[Records drawn from a dataset]
[Start of section]
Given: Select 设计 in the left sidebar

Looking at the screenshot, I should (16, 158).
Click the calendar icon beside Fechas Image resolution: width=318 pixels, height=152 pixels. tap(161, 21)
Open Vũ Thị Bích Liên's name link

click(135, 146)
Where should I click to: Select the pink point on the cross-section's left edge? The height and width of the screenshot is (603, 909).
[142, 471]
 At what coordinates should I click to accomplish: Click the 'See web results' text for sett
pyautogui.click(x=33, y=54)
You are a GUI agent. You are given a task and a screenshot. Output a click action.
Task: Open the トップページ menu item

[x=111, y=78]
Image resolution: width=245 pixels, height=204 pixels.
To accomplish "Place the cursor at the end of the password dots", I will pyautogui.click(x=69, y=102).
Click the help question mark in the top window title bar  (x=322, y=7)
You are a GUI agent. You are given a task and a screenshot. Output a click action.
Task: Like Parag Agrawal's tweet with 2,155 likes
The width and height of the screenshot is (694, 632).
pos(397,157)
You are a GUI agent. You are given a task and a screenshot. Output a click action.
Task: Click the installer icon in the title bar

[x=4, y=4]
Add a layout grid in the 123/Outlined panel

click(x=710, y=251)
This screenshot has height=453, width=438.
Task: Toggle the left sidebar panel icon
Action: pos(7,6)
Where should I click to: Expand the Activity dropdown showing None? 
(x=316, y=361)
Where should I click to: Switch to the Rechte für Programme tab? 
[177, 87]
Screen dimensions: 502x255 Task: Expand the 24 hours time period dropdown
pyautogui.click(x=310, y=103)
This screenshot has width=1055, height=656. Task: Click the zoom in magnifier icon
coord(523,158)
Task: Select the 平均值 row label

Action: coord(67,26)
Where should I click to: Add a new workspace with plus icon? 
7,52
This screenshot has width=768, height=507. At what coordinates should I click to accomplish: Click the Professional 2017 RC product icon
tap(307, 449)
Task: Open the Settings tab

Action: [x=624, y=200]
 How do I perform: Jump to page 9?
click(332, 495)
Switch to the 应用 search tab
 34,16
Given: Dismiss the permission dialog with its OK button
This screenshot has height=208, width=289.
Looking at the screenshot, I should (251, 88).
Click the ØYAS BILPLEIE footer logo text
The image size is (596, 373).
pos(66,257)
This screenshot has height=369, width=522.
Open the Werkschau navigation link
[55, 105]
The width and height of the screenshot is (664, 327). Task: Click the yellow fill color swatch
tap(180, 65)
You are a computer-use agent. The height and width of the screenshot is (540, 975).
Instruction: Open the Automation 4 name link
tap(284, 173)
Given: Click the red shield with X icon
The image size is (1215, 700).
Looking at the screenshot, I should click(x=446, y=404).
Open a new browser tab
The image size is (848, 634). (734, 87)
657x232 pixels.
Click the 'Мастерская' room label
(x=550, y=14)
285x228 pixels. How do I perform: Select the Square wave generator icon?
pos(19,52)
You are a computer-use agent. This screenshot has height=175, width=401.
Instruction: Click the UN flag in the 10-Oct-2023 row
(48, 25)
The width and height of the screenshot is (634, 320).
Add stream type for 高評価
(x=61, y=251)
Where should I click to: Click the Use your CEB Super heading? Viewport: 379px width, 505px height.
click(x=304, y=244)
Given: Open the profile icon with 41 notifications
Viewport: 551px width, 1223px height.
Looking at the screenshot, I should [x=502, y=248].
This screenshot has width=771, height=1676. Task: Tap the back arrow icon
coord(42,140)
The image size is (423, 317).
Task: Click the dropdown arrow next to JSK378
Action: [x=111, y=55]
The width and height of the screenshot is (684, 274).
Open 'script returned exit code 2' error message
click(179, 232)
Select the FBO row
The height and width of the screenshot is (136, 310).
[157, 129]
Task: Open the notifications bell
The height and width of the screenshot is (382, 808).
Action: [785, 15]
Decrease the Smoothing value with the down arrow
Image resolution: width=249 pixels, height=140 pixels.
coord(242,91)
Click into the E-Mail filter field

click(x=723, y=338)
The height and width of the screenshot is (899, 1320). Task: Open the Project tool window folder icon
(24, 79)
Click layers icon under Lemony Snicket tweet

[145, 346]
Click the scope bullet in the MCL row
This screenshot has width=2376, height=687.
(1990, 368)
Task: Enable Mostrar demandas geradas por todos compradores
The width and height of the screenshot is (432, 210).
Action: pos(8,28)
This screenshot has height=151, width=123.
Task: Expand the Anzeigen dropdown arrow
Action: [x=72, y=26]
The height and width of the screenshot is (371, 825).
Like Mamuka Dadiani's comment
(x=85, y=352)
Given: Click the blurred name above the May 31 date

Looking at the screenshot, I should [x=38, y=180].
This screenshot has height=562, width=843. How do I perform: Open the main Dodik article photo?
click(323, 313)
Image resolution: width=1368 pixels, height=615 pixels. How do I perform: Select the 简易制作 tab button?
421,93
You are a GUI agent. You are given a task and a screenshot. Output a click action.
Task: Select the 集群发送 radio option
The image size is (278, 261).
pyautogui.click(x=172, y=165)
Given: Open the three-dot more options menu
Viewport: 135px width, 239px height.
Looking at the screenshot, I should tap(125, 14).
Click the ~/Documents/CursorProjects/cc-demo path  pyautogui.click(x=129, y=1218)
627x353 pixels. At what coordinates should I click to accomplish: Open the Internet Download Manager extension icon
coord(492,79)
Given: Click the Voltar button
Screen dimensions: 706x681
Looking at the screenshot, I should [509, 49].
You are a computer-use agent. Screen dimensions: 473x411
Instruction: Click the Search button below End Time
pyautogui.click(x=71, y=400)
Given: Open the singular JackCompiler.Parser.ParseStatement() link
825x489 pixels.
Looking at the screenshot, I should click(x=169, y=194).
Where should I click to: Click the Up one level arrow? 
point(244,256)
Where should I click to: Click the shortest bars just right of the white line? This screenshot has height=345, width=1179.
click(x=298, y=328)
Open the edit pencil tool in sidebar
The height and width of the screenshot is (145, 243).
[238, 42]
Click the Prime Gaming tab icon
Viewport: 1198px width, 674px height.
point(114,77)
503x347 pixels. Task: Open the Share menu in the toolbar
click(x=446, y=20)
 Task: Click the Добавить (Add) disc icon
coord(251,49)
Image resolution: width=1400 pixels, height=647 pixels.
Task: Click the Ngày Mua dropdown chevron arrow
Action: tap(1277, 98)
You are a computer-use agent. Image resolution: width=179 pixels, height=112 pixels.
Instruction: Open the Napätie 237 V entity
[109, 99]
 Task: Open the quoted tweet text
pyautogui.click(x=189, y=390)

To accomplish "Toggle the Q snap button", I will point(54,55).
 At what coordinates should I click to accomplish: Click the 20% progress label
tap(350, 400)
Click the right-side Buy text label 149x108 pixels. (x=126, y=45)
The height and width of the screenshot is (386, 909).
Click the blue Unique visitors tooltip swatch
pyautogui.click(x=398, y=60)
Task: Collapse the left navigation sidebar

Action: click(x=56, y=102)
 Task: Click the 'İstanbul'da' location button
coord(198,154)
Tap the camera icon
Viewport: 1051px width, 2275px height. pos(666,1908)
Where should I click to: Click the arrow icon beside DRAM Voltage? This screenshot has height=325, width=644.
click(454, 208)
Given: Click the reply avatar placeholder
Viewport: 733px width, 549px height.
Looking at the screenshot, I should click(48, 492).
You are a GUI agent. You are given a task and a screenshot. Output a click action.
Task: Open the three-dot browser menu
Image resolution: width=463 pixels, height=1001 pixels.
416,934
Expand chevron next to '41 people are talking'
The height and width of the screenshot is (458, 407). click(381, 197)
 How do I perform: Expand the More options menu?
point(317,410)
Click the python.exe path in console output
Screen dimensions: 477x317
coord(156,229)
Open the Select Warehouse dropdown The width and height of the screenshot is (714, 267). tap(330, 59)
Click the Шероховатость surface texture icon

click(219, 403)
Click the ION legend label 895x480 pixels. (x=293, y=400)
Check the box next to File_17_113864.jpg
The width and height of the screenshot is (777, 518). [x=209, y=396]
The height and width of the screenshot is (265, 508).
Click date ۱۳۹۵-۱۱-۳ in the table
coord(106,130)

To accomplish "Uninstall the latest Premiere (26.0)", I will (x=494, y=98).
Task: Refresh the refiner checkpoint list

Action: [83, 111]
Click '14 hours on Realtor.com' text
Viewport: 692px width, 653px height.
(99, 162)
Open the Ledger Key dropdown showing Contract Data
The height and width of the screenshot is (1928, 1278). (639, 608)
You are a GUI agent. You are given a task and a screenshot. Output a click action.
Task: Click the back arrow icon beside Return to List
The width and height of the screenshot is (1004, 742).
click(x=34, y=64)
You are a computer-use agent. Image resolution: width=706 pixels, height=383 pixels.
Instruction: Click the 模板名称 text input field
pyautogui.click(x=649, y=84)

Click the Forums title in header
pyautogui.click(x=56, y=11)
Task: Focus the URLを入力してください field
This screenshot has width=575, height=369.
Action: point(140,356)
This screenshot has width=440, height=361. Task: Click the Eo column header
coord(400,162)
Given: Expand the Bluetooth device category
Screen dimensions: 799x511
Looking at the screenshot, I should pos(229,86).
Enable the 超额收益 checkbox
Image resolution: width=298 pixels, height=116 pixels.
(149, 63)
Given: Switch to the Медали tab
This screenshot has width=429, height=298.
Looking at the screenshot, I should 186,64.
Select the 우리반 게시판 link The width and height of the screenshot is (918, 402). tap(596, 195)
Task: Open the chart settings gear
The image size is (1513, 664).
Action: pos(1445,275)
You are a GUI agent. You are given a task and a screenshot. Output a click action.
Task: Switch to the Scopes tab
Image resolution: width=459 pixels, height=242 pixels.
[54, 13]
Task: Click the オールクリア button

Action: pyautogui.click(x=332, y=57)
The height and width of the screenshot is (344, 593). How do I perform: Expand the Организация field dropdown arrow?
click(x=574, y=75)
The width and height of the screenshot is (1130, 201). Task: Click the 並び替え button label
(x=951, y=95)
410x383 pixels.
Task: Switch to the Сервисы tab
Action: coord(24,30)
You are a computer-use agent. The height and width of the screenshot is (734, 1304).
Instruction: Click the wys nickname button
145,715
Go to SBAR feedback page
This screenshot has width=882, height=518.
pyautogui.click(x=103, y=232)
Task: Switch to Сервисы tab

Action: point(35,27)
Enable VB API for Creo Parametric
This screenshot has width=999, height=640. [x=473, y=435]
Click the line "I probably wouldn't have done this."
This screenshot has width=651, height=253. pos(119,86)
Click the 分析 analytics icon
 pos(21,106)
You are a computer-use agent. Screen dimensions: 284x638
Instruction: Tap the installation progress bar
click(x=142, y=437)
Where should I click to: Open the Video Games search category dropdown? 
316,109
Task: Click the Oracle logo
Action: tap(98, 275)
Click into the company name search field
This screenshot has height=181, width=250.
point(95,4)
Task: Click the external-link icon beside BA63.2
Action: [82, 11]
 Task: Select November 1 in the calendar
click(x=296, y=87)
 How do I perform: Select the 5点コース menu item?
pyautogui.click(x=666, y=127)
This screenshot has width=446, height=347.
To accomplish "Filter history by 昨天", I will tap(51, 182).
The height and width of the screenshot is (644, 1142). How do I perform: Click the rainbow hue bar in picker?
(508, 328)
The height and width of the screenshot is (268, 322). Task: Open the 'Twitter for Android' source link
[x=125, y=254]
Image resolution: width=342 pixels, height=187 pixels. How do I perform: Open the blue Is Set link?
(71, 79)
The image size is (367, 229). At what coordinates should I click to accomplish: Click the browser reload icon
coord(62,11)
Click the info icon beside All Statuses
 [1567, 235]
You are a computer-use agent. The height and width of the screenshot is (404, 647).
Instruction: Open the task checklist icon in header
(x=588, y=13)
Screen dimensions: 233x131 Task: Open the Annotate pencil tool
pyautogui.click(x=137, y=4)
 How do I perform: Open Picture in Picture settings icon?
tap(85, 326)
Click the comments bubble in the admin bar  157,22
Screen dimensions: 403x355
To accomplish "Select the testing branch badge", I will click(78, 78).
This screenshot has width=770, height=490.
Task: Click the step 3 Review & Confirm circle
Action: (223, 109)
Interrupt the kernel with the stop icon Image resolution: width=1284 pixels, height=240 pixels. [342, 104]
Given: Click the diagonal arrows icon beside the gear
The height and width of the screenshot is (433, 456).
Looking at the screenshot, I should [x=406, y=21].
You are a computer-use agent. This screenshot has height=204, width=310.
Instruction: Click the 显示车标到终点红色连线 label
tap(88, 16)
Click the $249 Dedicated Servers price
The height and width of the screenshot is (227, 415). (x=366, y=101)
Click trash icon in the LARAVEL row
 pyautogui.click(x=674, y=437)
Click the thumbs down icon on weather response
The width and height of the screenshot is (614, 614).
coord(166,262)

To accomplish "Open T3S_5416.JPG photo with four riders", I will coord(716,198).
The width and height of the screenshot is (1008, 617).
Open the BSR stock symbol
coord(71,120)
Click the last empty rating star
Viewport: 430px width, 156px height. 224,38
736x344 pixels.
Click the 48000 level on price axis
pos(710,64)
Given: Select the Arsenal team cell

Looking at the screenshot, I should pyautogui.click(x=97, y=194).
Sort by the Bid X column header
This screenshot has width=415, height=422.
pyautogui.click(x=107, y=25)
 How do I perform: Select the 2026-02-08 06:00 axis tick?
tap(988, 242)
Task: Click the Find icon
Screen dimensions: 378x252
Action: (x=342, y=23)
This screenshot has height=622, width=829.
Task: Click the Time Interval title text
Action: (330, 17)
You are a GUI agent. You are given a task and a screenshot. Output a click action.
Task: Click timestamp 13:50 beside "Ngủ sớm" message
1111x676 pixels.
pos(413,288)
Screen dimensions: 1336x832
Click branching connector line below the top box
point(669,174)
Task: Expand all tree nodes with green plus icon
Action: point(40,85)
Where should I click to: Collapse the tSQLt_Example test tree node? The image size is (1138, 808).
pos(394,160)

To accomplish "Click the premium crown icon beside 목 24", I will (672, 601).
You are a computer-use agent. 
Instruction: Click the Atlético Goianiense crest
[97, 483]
[End of section]
EXERCISE GOAL: Starting at the line that contains "Screen dimensions: 1336x832" and ending at the last line of the data, repeat each line exactly; include nothing else.

TASK RESPONSE:
Screen dimensions: 1336x832
Click branching connector line below the top box
point(669,174)
Task: Expand all tree nodes with green plus icon
Action: point(40,85)
Where should I click to: Collapse the tSQLt_Example test tree node? The image size is (1138, 808).
pos(394,160)

To accomplish "Click the premium crown icon beside 목 24", I will (672, 601).
You are a computer-use agent. 
Instruction: Click the Atlético Goianiense crest
[97, 483]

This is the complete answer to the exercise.